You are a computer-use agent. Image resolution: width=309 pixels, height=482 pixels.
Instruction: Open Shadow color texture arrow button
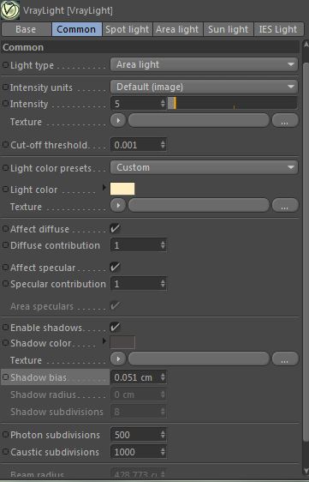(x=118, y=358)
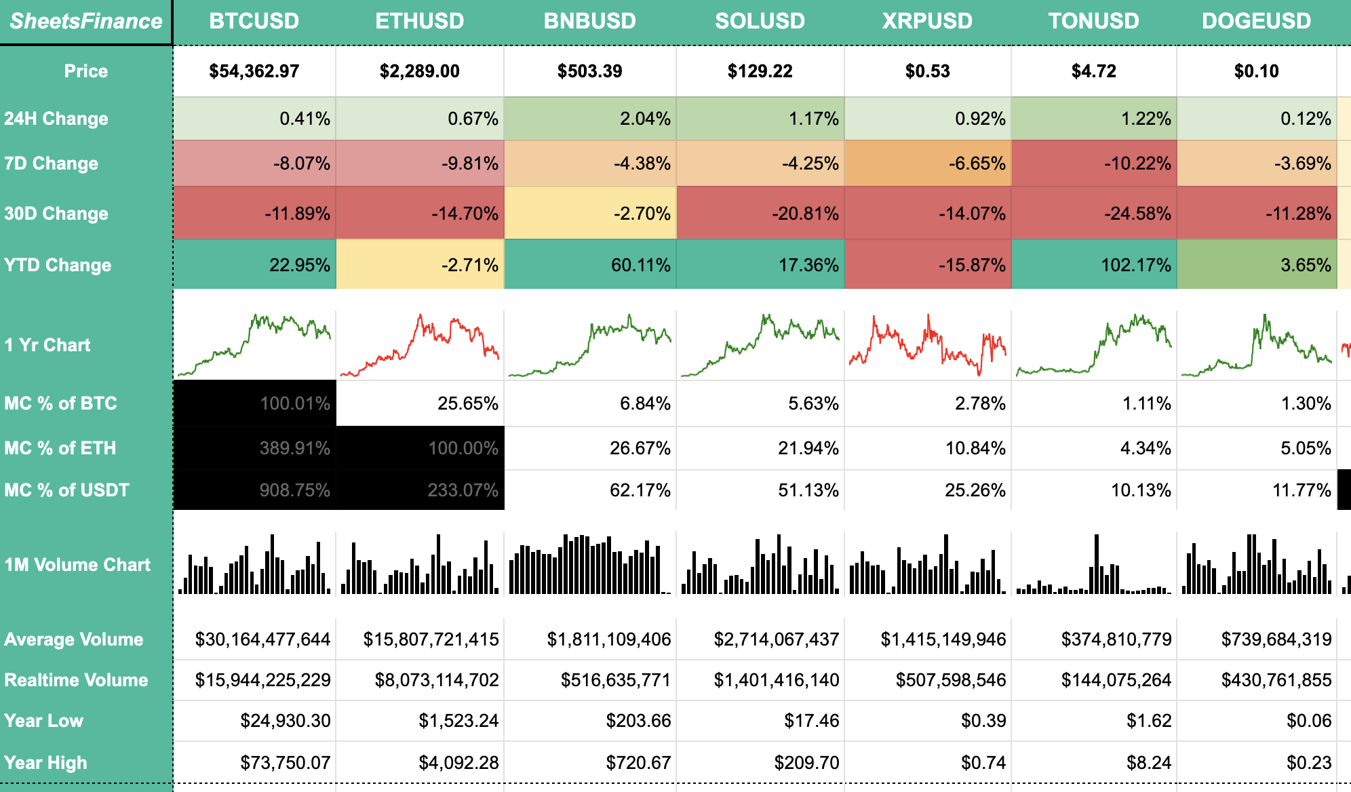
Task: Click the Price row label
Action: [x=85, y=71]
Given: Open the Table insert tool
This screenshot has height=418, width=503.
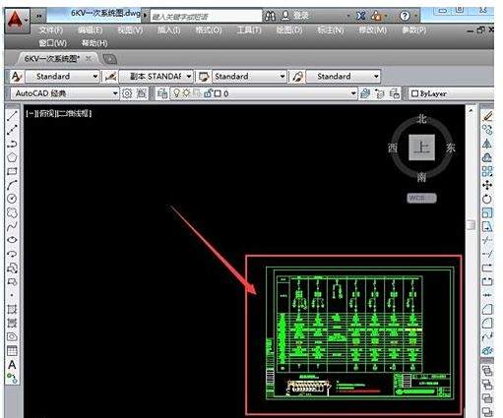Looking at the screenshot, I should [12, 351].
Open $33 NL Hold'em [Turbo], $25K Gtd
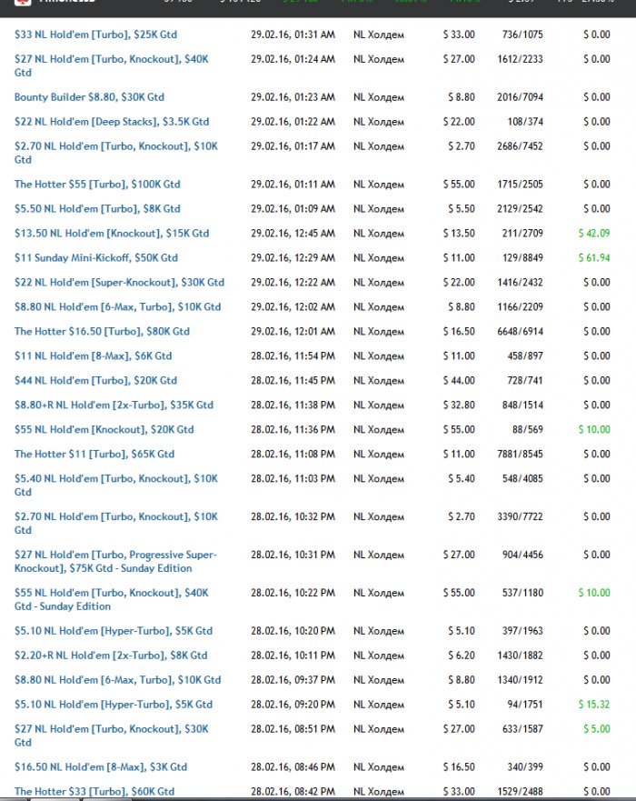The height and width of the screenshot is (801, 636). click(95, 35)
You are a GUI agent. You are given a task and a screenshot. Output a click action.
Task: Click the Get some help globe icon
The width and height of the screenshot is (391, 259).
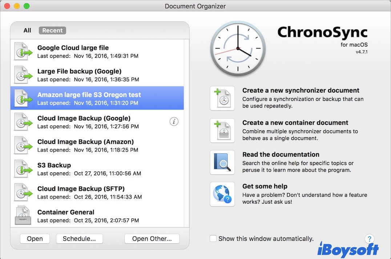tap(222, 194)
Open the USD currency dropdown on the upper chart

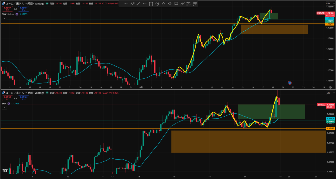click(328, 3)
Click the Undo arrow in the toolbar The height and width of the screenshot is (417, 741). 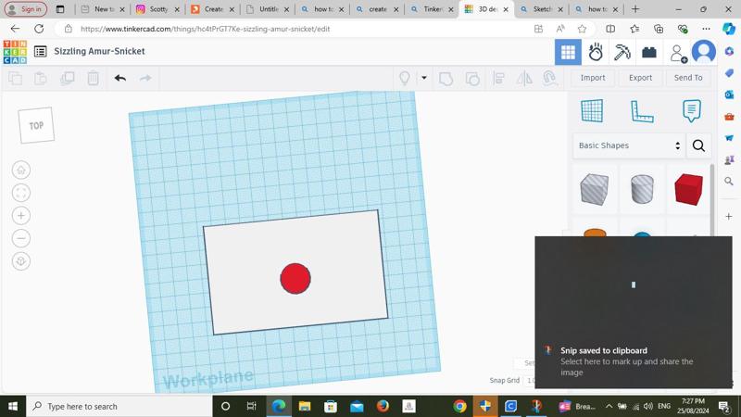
* * *
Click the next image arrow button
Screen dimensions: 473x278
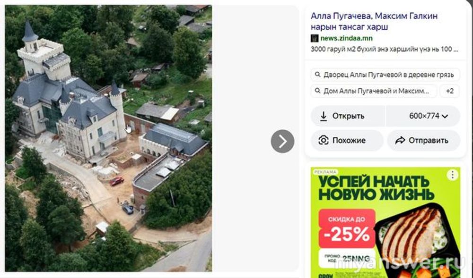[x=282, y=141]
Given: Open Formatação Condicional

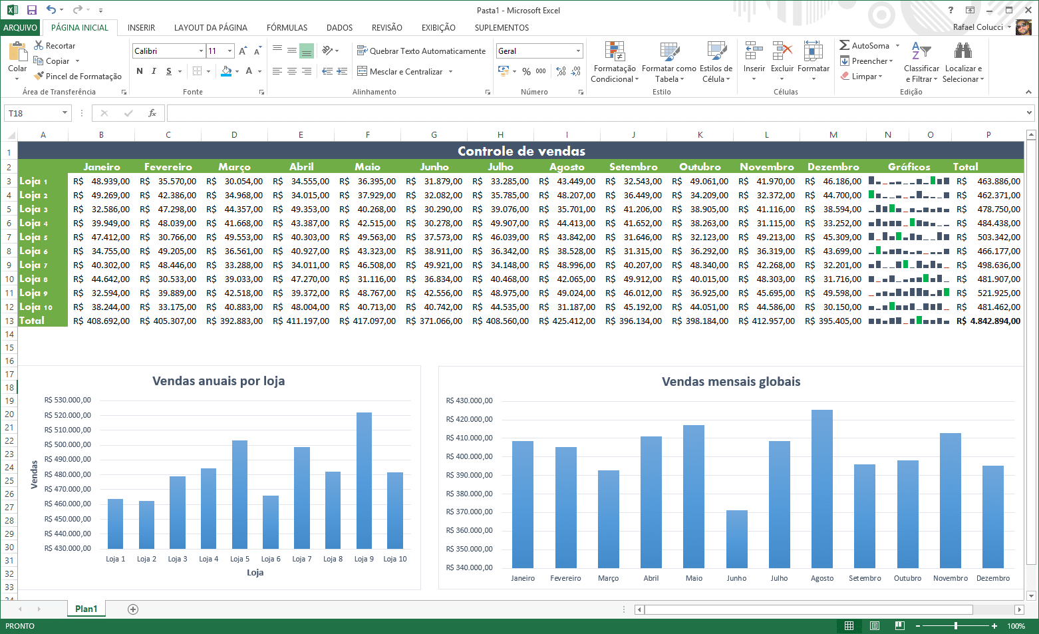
--
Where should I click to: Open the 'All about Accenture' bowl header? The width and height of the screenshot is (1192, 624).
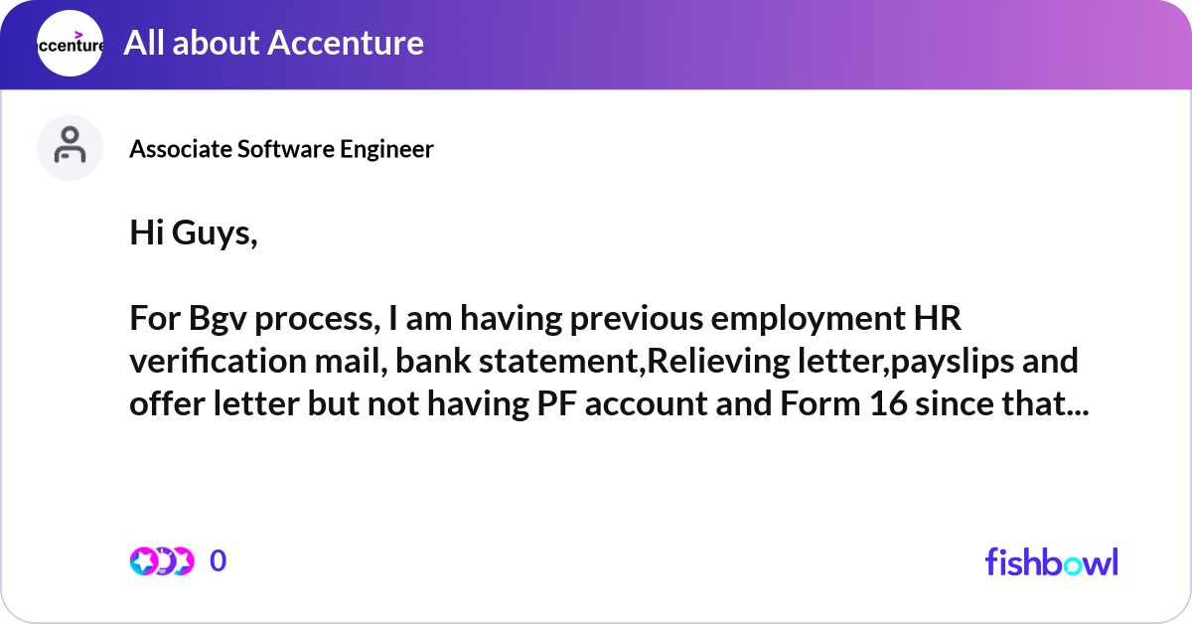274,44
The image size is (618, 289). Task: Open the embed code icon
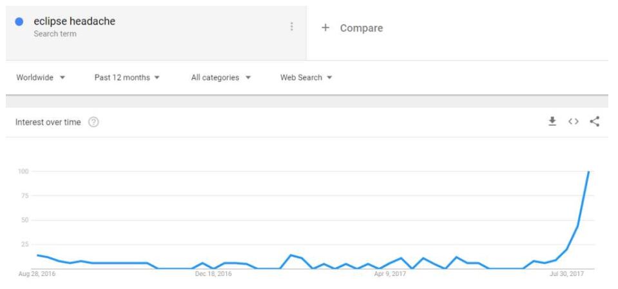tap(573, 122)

**What is required**
Reproduce the lines above verbatim, from the line with "You are a computer-use" up to and including the line with "The height and width of the screenshot is (801, 636).", and leave out the pictures.

**Answer**
You are a computer-use agent. Image resolution: width=309 pixels, height=482 pixels.
Instruction: Open Shadow color texture arrow button
(x=118, y=358)
Task: Click the Price row label
Action: [x=85, y=71]
Given: Open the Table insert tool
This screenshot has height=418, width=503.
Looking at the screenshot, I should [12, 351].
Open $33 NL Hold'em [Turbo], $25K Gtd
The height and width of the screenshot is (801, 636). click(95, 35)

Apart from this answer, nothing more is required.